2

I'm fairly new to Scala, so hopefully you tolerate this question in the case you find it noobish :)

I wrote a function that returns a Seq of elements using yield syntax:

def calculateSomeMetrics(names: Seq[String]): Seq[Long] = {
  for (name <- names) yield {
    // some auxiliary actions
    val metrics = somehowCalculateMetrics()
    metrics
  }
}

Now I need to modify it to return a Map to preserve the original names against each of the calculated values:

def calculateSomeMetrics(names: Seq[String]): Map[String, Long] = { ... }

I've attempted to use the same yield-syntax but to yield a tuple instead of a single element:

def calculateSomeMetrics(names: Seq[String]): Map[String, Long] = {
  for (name <- names) yield {
    // Everything is the same as before
    (name, metrics)
  }
}

However, the compiler interprets it Seq[(String, Long)], as per the compiler error message

type mismatch;
  found   : Seq[(String, Long)]
  required: Map[String, Long]

So I'm wondering, what is the "canonical Scala way" to implement such a thing?

Chirlo
  • 5,989
  • 1
  • 29
  • 45
Vasiliy Galkin
  • 1,894
  • 1
  • 14
  • 25

3 Answers3

8

The efficient way of creating different collection types is using scala.collection.breakOut. It works with Maps and for comprehensions too:

import scala.collection.breakOut

val x: Map[String, Int] = (for (i <- 1 to 10) yield i.toString -> i)(breakOut)

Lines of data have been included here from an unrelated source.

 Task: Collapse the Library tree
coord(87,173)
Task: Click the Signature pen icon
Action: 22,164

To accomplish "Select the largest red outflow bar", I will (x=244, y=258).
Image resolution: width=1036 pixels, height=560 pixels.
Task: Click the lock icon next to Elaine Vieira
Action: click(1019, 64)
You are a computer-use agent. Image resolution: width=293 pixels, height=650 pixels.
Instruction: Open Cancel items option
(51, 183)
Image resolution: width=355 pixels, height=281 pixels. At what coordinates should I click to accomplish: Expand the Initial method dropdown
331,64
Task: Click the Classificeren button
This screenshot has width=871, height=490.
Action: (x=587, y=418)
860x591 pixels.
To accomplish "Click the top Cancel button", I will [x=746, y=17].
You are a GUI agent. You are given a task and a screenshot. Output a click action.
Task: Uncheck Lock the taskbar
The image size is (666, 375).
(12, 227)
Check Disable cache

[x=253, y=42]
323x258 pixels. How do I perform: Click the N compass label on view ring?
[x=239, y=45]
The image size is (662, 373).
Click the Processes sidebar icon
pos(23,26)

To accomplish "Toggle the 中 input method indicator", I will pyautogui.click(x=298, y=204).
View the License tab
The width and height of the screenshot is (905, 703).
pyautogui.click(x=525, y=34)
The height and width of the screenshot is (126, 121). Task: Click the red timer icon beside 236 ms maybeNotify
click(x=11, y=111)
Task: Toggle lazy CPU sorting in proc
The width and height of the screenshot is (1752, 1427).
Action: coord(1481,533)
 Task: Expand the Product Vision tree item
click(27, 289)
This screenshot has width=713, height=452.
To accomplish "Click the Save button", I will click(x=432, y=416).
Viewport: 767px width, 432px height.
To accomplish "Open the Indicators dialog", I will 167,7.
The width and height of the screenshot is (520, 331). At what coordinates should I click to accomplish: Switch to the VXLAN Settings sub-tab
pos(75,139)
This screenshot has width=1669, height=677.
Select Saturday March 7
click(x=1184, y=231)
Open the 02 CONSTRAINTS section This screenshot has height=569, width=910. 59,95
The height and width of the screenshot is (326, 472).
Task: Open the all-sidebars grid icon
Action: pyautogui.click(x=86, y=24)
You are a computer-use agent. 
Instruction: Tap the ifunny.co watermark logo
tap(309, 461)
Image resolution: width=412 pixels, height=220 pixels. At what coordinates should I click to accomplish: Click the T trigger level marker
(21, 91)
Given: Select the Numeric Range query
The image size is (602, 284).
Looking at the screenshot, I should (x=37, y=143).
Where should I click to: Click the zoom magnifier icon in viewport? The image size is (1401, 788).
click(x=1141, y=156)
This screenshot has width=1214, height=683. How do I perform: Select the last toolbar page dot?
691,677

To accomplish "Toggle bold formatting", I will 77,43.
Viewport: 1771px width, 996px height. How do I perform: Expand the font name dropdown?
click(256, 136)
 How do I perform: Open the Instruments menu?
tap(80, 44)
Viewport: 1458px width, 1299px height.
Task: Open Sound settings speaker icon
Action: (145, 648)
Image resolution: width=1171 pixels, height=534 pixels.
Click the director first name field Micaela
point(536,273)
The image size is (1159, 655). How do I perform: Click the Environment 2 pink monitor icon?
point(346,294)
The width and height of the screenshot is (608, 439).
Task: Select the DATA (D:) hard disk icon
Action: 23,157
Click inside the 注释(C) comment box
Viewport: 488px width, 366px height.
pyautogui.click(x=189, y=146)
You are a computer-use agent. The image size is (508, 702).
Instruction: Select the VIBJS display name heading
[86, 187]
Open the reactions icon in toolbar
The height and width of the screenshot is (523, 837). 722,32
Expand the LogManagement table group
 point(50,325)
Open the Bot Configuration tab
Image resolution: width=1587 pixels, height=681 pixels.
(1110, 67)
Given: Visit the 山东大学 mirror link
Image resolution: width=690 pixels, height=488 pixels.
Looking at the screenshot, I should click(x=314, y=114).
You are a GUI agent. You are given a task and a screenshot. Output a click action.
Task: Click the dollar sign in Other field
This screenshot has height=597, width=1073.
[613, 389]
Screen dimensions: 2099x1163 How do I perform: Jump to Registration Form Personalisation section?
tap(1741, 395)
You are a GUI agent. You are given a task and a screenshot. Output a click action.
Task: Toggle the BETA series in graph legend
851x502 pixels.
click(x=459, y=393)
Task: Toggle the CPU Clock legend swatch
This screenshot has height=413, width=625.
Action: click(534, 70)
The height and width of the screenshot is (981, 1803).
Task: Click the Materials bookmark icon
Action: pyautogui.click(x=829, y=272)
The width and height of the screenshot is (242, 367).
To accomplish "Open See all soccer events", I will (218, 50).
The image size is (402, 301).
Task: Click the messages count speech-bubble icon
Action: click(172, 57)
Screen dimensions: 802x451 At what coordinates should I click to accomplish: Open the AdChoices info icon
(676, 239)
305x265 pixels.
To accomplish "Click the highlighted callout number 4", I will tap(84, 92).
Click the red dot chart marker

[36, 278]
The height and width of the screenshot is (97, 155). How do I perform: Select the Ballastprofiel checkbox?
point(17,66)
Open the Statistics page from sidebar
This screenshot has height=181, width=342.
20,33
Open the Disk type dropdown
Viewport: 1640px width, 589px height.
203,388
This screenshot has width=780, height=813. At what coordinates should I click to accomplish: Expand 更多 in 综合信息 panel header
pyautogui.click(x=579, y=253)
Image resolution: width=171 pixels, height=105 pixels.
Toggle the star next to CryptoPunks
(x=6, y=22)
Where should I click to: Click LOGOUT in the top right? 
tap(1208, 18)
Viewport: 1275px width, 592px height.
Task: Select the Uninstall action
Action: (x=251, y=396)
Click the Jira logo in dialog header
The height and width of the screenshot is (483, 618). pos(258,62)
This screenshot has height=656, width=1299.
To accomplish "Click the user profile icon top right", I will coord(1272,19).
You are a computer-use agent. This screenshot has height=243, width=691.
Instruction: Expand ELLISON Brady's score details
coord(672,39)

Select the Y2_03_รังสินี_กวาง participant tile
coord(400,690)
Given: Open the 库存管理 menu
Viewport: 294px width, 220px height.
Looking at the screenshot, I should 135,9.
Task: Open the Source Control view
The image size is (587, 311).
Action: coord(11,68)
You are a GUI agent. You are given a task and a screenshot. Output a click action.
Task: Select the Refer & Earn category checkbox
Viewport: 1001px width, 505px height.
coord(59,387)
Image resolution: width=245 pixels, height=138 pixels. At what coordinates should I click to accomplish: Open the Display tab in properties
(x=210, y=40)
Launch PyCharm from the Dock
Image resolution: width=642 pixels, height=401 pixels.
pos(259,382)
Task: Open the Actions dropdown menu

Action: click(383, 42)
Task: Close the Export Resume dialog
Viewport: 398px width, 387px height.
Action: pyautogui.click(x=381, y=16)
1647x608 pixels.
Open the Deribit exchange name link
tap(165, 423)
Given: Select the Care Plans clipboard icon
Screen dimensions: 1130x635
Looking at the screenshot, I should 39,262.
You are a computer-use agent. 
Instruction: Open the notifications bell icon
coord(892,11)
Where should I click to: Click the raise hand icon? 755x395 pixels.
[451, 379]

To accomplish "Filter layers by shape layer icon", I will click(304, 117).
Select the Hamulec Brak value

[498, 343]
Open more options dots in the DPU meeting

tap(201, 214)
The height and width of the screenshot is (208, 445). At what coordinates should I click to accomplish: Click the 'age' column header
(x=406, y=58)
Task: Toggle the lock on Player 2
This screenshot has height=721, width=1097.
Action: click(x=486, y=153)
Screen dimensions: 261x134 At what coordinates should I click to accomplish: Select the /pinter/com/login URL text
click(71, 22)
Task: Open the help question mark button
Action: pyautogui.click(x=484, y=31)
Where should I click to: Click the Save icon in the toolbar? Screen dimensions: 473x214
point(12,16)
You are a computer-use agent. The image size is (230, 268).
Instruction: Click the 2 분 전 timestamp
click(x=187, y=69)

x: Map[String,Int] = Map(8 -> 8, 4 -> 4, 9 -> 9, 5 -> 5, 10 -> 10, 6 -> 6, 1 -> 1, 2 -> 2, 7 -> 7, 3 -> 3)

In your case it should work too:

import scala.collection.breakOut

def calculateSomeMetrics(names: Seq[String]): Map[String, Long] = {
  (for (name <- names) yield {
    // Everything is the same as before
    (name, metrics)
  })(breakOut)
}

Comparison with toMap solutions: before toMap creates an intermediate Seq of Tuple2s (which incidentally might be a Map too in certain cases) and from that it creates the Map, while breakOut omits this intermediate Seq creation and creates the Map directly instead of the intermediate Seq.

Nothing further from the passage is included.